Molecular robots have been fabricated by supramolecular chemists, chemical and biomolecular engineers, and nanotechnologists. This multi-disciplinary approach has led to the development of methods to let these robots interact and work together in swarming millions.
(Molecular robots in useful swarms)
Toward this end, researchers have made molecular robots with three key components: microtubules, single-stranded DNA, and a light-sensing chemical compound. The microtubules act as the molecular robot's motor, converting chemical energy into mechanical work. The DNA strands act as the information processor due to its incredible ability to store data and perform multiple functions simultaneously. The chemical compound, azobenzene derivative, is able to sense light, acting as the molecular robot's on/off switch...

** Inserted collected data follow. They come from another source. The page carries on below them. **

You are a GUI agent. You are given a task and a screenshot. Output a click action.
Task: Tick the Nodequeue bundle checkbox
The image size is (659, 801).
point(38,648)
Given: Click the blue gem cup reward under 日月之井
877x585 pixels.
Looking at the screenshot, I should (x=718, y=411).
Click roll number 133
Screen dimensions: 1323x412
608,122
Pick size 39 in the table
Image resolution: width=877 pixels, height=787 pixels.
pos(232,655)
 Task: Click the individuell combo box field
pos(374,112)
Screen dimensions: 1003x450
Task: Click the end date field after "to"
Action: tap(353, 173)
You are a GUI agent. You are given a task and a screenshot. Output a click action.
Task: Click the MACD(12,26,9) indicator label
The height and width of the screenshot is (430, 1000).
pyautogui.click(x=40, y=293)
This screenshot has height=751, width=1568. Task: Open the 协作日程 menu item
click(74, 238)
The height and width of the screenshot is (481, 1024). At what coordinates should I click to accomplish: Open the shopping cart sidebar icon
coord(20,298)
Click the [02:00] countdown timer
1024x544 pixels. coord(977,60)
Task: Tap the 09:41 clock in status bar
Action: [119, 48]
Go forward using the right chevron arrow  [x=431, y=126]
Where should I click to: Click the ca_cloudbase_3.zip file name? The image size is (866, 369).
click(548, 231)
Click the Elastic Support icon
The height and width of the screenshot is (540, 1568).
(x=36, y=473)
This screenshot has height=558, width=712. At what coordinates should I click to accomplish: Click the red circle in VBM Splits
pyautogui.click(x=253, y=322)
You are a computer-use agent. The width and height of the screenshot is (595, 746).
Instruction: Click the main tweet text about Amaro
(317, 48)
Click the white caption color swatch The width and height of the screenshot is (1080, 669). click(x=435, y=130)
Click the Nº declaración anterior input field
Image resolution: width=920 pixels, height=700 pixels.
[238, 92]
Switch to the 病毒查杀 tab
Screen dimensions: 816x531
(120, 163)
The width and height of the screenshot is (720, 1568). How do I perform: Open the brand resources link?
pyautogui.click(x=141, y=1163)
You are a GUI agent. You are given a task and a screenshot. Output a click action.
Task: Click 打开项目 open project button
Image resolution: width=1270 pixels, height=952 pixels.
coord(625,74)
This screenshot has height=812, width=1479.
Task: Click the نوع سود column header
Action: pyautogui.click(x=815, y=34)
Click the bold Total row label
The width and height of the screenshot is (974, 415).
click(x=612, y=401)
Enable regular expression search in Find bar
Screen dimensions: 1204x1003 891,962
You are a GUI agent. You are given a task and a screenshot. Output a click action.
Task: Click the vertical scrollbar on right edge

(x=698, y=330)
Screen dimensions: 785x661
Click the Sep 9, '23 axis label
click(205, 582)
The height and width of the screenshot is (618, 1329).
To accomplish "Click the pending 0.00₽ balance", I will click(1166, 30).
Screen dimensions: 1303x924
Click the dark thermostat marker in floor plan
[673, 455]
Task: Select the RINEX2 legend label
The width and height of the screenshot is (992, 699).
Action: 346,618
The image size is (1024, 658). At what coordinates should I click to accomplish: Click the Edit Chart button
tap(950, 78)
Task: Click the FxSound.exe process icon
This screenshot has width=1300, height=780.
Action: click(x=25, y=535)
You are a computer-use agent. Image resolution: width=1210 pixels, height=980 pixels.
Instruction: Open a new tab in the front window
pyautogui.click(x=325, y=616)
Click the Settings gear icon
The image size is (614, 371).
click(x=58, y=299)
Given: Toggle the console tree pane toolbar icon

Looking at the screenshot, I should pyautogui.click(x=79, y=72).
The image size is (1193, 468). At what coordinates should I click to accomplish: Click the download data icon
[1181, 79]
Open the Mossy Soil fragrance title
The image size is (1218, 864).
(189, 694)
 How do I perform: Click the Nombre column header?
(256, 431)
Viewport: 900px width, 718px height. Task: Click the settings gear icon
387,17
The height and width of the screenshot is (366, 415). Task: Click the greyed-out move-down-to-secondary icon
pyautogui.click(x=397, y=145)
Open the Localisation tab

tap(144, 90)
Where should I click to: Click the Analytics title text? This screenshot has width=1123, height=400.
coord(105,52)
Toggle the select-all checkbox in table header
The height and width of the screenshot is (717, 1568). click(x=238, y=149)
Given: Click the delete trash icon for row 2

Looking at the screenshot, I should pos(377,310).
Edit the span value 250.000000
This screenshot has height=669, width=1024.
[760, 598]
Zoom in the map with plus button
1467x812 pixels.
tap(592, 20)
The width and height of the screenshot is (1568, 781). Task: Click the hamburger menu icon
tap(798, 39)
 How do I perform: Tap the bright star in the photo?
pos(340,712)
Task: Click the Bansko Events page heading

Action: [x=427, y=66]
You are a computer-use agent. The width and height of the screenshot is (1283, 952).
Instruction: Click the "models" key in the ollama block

A continuing challenge, though, is making separate groups of robots swarm at the same time, but in different patterns. This is needed to perform multiple tasks simultaneously. One group of scientists achieved this by designing one DNA signal for rigid robots, sending them into a unidirectional bundle-shaped swarm, and another DNA signal for flexible robots, which simultaneously rotated together in a ring-shaped swarm.
"Robot sizes have been scaled down from centimeters to nanometers, and the number of robots participating in a swarm has increased from 1,000 to millions," write the researchers.
Science fiction writer Stanislaw Lem imagined and described systems in which millions of minute robots swarmed in purposeful ways in his 1954 novel The Invincible:
I believe them to be very tiny pseudo insects that, if necessary, and for their common good, can unite to form a superordinate system. This is the course taken by the evolution of the mobile mechanisms."